平家の方には、静まり返つて音もせず。人を入れて見せければ、「皆落ちて候ふ」と申す。あるひは敵の忘れたる鎧取つて参る者もあり、あるひは平家の捨て置いたる大幕取つて帰る者もあり。「およそ平家の陣には、蝿だにも駆けり候はず」と申す。兵衛の佐、急ぎ馬より下り、兜を脱ぎ、手水うがひをして、王城の方を伏し拝み、「これはまつたく頼朝がわたくしの高名にはあらず、ひとへに八幡大菩薩の御計らひなり」とぞのたまひける。やがて、討つ取るところなればとて、駿河の国をば、一条の次郎忠頼、遠江の国をば、安田の三郎義定に預けらる。なほも続いて攻むべかりしかども、後ろもさすがおぼつかなしとて、駿河の国より鎌倉へぞ帰られける。海道宿々の遊君遊女ども、「あな忌々しの討つ手の大将軍や。戦には見逃げをだに浅ましきことにするに、 平家の人々は聞き逃げし給へり」とぞ笑ひける。さるほどに落書ども多かりけり。都の大将軍をば宗盛と言ひ、討つ手の大将をば、権の亮と言ふ間、平家をひらやに読みなして、
ひらやなる 宗盛いかに 騒ぐらむ 柱と頼む 亮を落として
富士川の 瀬瀬の岩越す 水よりも はやくも落つる 伊勢平氏かな
平家の方は、静まり返って音もしませんでした。人を遣って見にいかせると、「皆逃げております」と申しました。
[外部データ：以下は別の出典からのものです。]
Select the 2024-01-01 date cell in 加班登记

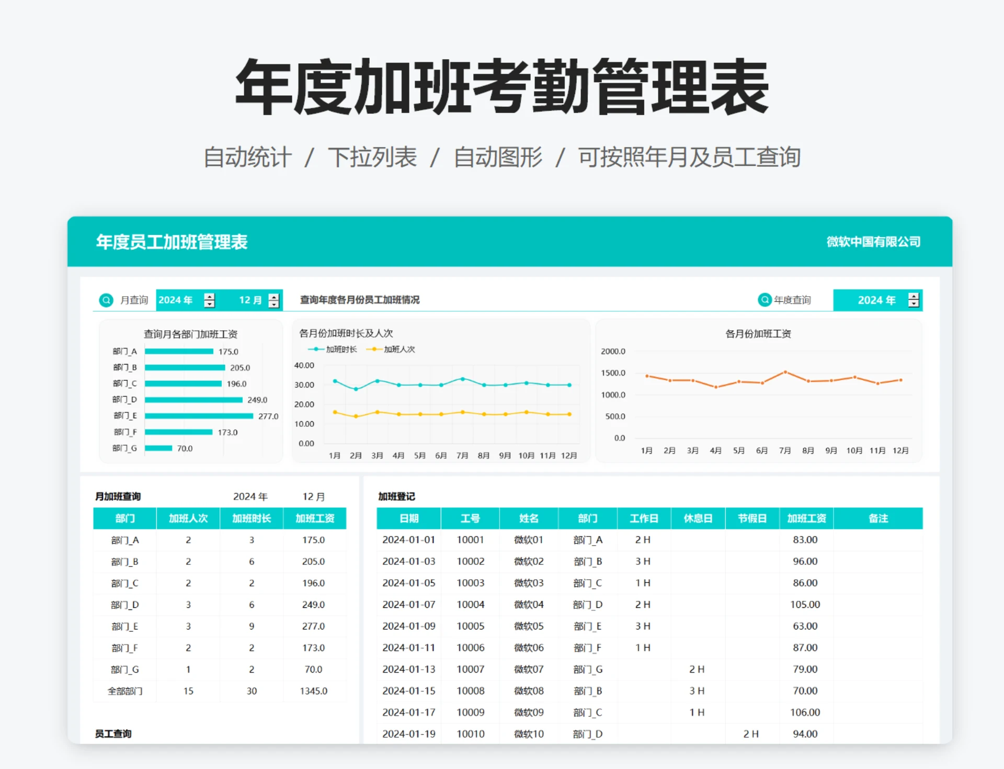tap(409, 540)
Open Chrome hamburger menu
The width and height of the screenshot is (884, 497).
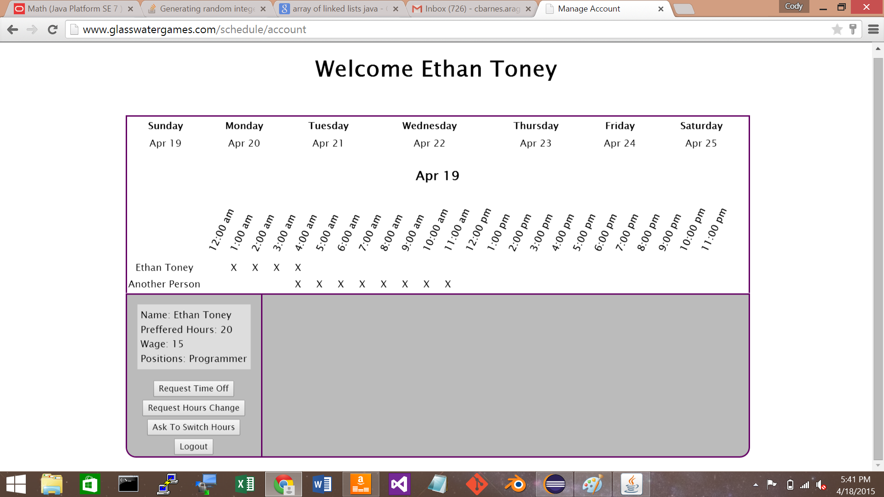click(x=873, y=30)
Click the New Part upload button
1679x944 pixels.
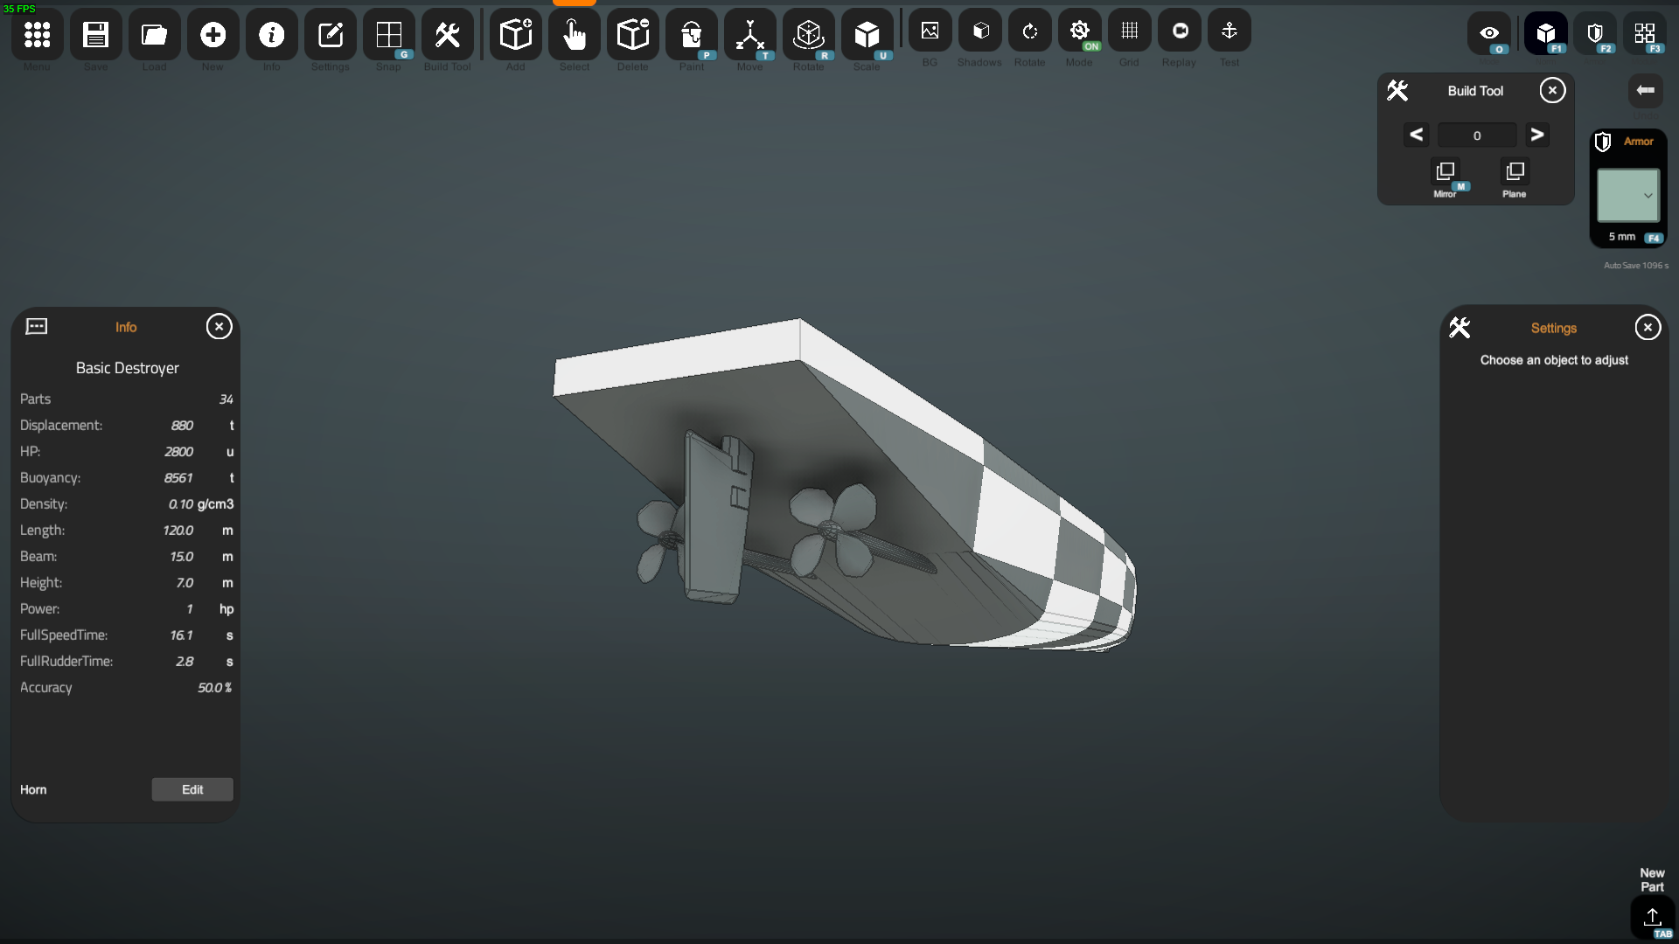1652,917
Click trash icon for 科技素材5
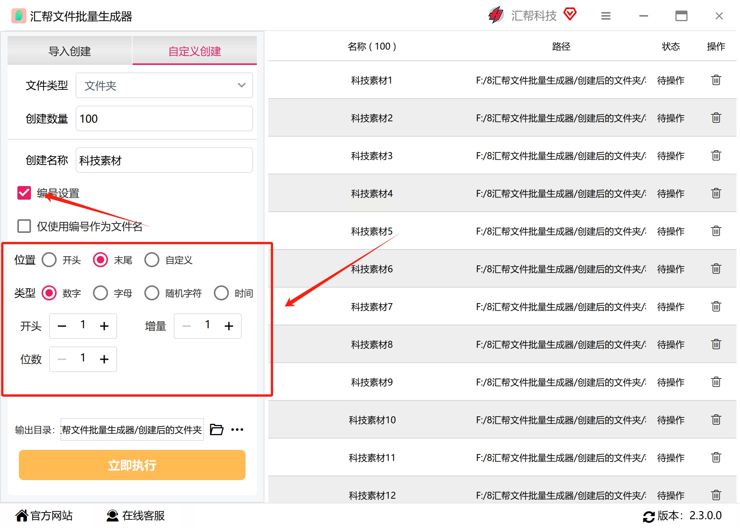The height and width of the screenshot is (528, 740). pyautogui.click(x=716, y=231)
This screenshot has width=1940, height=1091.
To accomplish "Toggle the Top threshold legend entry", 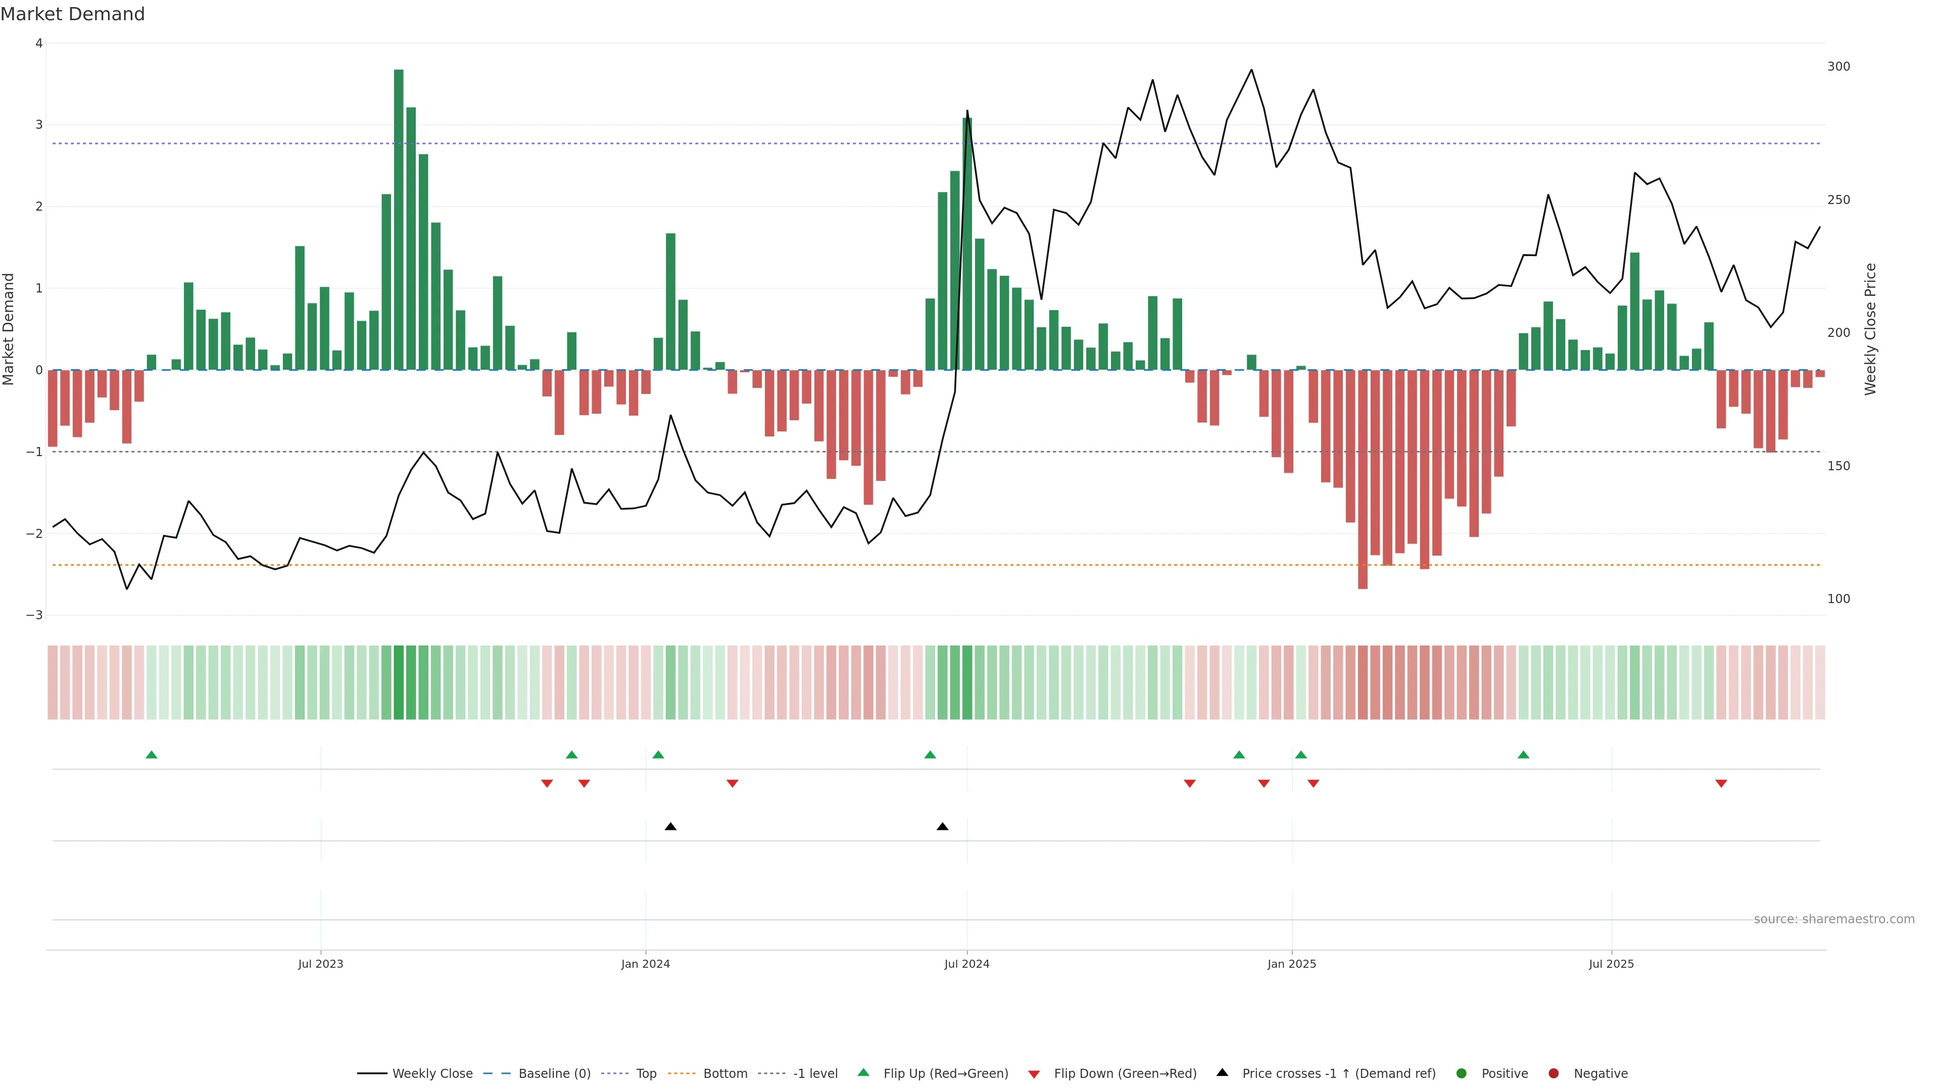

ある者は敵(平氏)の忘れ置いた鎧を取って返り、ある者は平家が捨て置いた大幕([陣営を覆うための幕])を取って帰る者もありました。「平家の陣には、蝿さえも飛んでおりません」と申しました。兵衛佐(源頼朝)は、急ぎ馬から下りて、兜を脱ぎ、手水うがいをして、王城(京)の方に伏して拝み、「これはまったくもってわたし頼朝の高名([手柄])ではなく、ひとえに八幡大菩薩(今の京都府八幡市の石清水八幡の本地菩薩)のお計らいである」と言いました。すぐに、討ち取った場所である、駿河国(今の静岡県の中央部)を、一条次郎忠頼(一条忠頼)、遠江国(今の静岡県西部)を、安田三郎義定(安田義定)の知行としました。なおも続いて攻めるべきでしたが、後方もさすが不安だと、頼朝は駿河国より鎌倉に帰りました。東海道の宿々の遊君([遊女])遊女たちは、「なんと情けない討手の大将軍か。戦を見逃げするのも恥しいことなのに、平家の者たちは聞き逃げするとは」と言って笑いました。やがて落書が多く書かれました。都の大将軍を宗盛(平宗盛。清盛の三男)と言い、討手の大将を権亮(平維盛。重盛の嫡男)と言ったので、平家をひらやと読んで、
平家の、宗盛はどれほど、驚き騒いだことだろう。柱と頼りにした。亮が逃げてしまったのだから。
富士川の、瀬の岩を越す、水よりも、あっと言う間に落ちる、伊勢平氏どもよ。